# EXTRACTED INFORMATION:
<<<<

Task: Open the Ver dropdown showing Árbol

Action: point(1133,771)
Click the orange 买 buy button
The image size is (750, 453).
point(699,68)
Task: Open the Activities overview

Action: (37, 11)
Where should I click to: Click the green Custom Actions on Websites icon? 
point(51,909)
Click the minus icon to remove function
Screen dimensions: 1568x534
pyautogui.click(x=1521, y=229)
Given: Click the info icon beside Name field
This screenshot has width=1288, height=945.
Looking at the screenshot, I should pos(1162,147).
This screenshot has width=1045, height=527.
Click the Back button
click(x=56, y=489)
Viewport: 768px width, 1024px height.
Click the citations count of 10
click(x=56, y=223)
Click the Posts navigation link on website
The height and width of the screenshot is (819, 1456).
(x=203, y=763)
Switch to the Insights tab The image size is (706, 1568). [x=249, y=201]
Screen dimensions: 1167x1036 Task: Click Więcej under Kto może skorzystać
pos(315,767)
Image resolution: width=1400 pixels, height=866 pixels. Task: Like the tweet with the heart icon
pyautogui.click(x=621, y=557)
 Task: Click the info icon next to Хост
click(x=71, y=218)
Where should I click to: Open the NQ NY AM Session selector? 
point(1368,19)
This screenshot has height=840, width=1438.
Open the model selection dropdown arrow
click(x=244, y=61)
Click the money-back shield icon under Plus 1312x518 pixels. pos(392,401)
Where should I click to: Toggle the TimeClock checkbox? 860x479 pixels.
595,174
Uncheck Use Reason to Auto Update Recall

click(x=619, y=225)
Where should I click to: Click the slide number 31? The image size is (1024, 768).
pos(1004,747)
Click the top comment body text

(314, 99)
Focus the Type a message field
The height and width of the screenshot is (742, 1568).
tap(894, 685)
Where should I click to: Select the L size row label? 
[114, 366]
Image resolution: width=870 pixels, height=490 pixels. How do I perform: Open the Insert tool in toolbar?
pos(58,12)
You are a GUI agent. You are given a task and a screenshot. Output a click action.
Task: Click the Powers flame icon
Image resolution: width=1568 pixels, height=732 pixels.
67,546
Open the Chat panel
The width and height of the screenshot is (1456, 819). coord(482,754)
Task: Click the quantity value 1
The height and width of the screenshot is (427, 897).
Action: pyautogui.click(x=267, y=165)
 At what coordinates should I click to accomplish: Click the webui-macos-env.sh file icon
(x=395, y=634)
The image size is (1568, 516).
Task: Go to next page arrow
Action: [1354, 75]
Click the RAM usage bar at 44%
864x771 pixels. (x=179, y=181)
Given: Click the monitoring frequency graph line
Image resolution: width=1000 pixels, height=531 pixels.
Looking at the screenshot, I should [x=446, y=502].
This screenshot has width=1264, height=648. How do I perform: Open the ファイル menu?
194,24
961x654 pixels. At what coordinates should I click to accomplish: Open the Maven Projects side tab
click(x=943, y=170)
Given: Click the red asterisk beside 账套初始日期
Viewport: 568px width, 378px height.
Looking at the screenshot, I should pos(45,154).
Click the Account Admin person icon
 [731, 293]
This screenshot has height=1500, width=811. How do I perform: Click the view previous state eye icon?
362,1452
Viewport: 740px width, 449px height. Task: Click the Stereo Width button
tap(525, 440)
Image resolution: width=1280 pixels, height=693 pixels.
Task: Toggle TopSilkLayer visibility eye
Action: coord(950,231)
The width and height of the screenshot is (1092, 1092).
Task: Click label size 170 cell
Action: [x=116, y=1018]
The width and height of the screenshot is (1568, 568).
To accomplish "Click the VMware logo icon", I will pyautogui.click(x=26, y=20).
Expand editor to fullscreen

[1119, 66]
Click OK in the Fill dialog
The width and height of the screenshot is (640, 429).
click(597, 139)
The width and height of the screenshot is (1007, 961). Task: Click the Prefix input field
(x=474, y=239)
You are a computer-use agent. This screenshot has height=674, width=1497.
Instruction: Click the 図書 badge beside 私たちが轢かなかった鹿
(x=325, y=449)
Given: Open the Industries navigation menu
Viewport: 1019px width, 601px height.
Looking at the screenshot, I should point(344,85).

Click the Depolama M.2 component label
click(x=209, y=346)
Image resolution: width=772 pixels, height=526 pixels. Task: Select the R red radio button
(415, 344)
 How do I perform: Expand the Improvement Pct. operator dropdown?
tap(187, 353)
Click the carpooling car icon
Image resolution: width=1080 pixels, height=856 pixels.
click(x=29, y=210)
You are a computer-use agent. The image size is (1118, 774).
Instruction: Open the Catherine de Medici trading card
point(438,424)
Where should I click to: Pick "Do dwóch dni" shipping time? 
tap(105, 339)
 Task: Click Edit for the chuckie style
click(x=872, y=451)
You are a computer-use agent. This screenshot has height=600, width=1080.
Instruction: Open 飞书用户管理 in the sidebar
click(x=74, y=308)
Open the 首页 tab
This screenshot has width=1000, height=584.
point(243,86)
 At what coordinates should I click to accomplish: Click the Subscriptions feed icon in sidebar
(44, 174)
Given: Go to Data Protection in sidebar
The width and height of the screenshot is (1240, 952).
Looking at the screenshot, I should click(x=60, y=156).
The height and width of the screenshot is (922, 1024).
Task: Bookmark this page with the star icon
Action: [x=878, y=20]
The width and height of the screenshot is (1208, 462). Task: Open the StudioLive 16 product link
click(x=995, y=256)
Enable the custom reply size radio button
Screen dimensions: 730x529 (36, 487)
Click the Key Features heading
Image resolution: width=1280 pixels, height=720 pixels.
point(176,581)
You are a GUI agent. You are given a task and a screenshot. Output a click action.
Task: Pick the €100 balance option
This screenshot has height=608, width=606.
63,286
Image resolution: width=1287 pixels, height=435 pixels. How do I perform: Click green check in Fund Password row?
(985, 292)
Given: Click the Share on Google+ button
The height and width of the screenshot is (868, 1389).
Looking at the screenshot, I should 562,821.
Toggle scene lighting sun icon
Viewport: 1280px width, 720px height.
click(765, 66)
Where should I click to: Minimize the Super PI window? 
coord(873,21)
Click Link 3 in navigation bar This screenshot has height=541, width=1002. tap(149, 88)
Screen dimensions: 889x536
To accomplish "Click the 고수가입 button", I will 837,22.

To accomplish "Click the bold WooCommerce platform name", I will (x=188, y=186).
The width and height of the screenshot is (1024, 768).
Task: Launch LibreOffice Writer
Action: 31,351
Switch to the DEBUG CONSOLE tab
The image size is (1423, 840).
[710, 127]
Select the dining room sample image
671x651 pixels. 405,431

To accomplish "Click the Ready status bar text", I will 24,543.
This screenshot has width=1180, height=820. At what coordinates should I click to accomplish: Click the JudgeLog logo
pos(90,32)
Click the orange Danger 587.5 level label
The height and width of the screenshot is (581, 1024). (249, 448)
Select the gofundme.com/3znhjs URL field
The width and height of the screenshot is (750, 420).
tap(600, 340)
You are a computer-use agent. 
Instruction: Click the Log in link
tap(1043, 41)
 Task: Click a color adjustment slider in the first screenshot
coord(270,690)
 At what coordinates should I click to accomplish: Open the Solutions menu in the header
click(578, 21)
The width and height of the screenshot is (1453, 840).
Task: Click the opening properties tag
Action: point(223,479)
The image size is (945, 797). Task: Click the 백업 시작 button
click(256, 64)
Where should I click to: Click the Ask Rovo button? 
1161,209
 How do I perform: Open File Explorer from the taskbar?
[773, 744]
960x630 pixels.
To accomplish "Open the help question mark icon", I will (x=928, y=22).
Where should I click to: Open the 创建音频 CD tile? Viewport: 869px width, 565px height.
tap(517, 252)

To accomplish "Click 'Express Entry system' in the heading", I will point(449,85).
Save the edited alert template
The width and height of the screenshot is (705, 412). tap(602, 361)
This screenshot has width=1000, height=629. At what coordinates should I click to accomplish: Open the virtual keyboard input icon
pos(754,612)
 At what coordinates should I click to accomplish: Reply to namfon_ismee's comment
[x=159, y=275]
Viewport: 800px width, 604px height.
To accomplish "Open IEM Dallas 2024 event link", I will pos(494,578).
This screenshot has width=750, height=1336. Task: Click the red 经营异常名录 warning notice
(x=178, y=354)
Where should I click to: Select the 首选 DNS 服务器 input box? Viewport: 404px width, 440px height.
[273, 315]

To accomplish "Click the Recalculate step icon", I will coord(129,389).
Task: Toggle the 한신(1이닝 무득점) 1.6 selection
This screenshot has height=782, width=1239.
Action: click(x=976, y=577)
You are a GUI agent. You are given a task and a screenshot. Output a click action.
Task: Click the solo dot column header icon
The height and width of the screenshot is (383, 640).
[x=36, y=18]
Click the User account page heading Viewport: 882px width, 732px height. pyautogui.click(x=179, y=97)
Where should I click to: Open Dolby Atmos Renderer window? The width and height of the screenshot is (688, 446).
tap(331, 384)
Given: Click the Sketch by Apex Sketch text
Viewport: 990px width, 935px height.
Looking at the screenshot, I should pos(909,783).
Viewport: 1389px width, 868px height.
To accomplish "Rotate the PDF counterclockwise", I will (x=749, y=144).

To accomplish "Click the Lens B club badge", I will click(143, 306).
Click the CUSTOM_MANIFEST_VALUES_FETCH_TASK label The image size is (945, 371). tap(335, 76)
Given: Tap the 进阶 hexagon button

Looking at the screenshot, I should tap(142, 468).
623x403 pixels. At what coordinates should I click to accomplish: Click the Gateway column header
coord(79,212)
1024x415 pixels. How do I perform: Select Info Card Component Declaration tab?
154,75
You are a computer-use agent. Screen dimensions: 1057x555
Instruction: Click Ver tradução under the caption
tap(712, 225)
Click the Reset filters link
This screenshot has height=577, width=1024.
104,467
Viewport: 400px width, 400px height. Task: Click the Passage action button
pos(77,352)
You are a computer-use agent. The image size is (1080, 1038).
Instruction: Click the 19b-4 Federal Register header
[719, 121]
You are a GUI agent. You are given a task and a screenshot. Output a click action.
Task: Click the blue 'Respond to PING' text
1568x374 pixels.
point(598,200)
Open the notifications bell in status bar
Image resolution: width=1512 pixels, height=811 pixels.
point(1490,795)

>>>>

# TASK REQUIREMENTS:
For the word "computer", show every line of the entries that holds it.

# RESPONSE FOR THIS EXERCISE:
You are a computer-use agent. This screenshot has height=674, width=1497.
You are a computer-use agent. The image size is (1118, 774).
You are a computer-use agent. This screenshot has height=600, width=1080.
You are a computer-use agent. 
You are a computer-use agent. Screen dimensions: 1057x555
You are a computer-use agent. The image size is (1080, 1038).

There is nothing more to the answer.